→ **SOURCE PASSAGE**
Begin
To understand why, we need to dive a bit deeper into plugin internals.

Both effector plugins use the same approach to code transformation. Basically, they do two things:

1. Add sid-s and any other meta-information to raw Effector’s factories calls, like createStore or createEvent.
2. Wrap any custom factories with withFactory helper that allows you to make sid-s of inner units unique as well.

Built-in unit factories

Let’s take a look at the first case. For the following source code:

const $name = createStore(null);

The plugin will apply these transformations:

const $name = createStore(null, { sid: "j3l44" });

Custom factories

The second case is about custom factories. These are usually created to abstract away some common pattern.

Examples of custom factories:

• createQuery, createMutation from farfetched
• debounce, throttle, etc from patronum
• Any custom factory in your code, e.g. factory of a feature-flag entity

For this explanation, we will create a very simple factory:

// src/shared/lib/create-name/index.ts
export function createName() {
  const updateName = createEvent();
  const $name = createStore(null);

  $name.on(updateName, (_, nextName) => nextName);

  return { $name };
}

// src/feature/persons/model.ts
import { createName } from "@/shared/lib/create-name";

const personOne = createName();
const personTwo = createName();

First, the plugin will add sid to the inner stores of the factory

// src/shared/lib/create-name/index.ts
export function createName() {
  const updateName = createEvent();
  const $name = createStore(null, { sid: "ffds2" });

  $name.on(updateName, (_, nextName) => nextName);

  return { $name };
}

// src/feature/persons/model.ts
import { createName } from "@/shared/lib/create-name";

const personOne = createName();
const personTwo = createName();

But it’s not enough, because we can create two instances of createName and internal stores of both of these instances will have the same SIDs! These SIDs will be stable, but not unique.
End
→ **GIVEN TASK 1**
Reproduce the part of the Effector plugins passage that opens with the words containing "The plugin will apply" and closes with "some common pattern.".

→ **INFORMATION SHOWN**
Begin
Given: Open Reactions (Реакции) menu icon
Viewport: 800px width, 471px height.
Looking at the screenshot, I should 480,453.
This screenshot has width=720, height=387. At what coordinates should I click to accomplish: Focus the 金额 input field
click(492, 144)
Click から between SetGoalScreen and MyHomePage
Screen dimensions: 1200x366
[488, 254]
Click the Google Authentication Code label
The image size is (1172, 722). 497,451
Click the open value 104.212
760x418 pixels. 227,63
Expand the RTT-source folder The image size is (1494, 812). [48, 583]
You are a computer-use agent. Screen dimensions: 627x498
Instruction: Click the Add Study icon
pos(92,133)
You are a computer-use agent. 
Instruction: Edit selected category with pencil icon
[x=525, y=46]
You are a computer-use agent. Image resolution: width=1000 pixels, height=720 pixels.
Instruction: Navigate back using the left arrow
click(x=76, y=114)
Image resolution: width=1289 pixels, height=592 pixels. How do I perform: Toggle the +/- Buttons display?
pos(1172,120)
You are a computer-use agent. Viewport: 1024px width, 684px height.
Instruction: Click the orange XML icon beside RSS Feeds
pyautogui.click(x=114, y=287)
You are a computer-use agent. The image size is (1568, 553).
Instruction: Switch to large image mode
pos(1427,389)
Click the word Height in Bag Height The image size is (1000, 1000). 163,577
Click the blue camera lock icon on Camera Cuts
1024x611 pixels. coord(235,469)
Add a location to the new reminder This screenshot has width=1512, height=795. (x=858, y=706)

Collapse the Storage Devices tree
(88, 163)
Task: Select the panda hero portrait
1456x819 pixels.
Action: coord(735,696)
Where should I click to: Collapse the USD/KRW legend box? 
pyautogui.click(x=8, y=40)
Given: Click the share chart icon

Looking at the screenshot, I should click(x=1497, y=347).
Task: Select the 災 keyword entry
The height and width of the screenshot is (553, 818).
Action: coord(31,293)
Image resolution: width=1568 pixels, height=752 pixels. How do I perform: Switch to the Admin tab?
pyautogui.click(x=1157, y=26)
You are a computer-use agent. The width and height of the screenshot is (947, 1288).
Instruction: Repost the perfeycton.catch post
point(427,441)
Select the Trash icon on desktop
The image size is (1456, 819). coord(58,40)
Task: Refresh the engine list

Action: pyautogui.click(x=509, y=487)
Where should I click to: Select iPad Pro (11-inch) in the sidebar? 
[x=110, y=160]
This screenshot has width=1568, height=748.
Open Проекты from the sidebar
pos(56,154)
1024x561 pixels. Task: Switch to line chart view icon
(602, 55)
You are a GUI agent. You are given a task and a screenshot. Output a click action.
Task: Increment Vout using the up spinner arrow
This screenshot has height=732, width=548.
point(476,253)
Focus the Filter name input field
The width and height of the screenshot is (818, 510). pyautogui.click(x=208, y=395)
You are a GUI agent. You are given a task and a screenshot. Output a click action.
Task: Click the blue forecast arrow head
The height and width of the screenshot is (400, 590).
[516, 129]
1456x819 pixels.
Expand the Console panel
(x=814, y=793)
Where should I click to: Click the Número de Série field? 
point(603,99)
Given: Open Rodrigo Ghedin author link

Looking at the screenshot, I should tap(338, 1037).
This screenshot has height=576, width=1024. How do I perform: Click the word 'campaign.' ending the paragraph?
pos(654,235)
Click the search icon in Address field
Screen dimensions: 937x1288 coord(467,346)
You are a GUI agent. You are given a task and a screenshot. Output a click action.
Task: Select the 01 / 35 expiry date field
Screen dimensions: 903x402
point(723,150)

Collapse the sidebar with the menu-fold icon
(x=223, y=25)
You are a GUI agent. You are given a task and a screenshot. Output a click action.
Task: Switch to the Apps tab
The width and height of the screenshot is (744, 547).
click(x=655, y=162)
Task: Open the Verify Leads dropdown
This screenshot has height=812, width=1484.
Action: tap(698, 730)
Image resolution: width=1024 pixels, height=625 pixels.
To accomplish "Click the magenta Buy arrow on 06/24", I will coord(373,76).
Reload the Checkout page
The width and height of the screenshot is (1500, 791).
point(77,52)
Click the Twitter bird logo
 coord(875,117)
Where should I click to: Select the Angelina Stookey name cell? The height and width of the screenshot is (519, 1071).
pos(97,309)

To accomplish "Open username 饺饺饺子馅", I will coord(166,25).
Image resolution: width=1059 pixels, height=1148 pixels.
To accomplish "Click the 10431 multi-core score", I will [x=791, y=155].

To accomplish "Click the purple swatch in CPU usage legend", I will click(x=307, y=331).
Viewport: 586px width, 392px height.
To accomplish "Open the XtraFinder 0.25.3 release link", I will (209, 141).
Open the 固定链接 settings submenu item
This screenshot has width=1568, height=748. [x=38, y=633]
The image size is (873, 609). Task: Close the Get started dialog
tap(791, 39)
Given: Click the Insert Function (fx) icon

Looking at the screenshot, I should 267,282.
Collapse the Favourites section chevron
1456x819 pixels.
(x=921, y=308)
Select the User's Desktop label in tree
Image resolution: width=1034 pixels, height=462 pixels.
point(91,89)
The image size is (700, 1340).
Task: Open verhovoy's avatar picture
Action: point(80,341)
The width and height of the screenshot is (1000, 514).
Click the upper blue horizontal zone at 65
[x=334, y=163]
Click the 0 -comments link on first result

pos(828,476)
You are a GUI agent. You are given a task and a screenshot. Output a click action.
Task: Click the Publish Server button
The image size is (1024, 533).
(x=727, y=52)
End
→ **GIVEN TASK 2**
Render the rows from their first line through the line containing "Looking at the screenshot, I should 480,453.", both ends included, as a JSON list of strings with one string per line and blank lines left out. Include only those lines.

→ **RESULT 1**
The plugin will apply these transformations:

const $name = createStore(null, { sid: "j3l44" });

Custom factories

The second case is about custom factories. These are usually created to abstract away some common pattern.

→ **RESULT 2**
[
  "Given: Open Reactions (Реакции) menu icon",
  "Viewport: 800px width, 471px height.",
  "Looking at the screenshot, I should 480,453."
]